Настроения в пользу признания советской власти подогревались тем, что многих бывших участников правых организаций стала привлекать в большевиках идея сильной власти, отрицание демократии и парламентаризма. Эти настроения весьма красноречиво сформулировал один из героев памфлета другого Булгакова – Сергея – “На пиру богов”:

“Уж очень отвратительна одна эта мысль об окадетченной “конституционно-демократической” России. Нет, лучше уже большевики: style russe, сарынь на кичку! Да из этого еще может толк выйти, им за один разгон Учредительного собрания, этой пошлости всероссийской, памятник надо возвести. А вот из мертвой хватки господ кадетов России живою не выбраться б”.

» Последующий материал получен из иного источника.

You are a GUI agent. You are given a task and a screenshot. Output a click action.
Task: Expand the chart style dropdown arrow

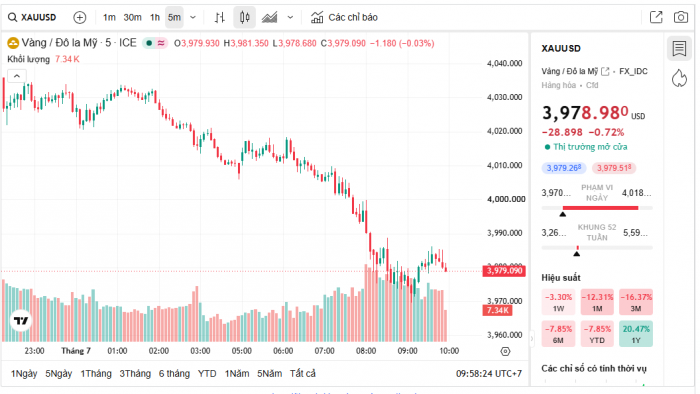click(x=290, y=17)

Поразительное сходство с тем, что было в Советском Союзе в конце 1980-х и особенно в начале 1990-х: крушение непопулярного, неэффективного, авторитарного имперского режима, уничтожение репрессивного аппарата, политического сыска, цензуры одновременно привели к периоду житейской нестабильности, когда полезные функции власти по поддержанию чистоты, порядка, благоустройству городской жизни, охране общественного спокойствия и т. д. некоторое время не исполнял вообще никто. Этот период и тогда, и в наше время оказался тяжелым испытанием для обывателя, в том числе и интеллигентного.

Надежды на постепенную эволюцию советского режима в более или менее либеральную сторону, на превращение советской России в страну, где можно нормально существовать, привели к возвращению на родину сотен тысяч русских эмигрантов. Есть данные, что за период с 1921 по 1931 г. их вернулось более 180 000. В том числе более 120 000 – в том самом 1921-м.

Дольше всех не приезжал главный идеолог “Смены вех” Николай Устрялов. Он отказался вернуться в Россию и стал преподавать в Харбинском университете, заведуя также библиотекой КВЖД. Он объяснял это тем, что хочет видеть страну снаружи, ибо это дает ему возможность лучше понимать происходящее. Вернулся Устрялов только в 1935 г. – в значительной степени из-за того, что в Китае стала разгораться война. Спустя два года, в 37-м, Устрялов был арестован и расстрелян по приговору тройки как враг народа. Его судьбу разделило большинство сменовеховцев.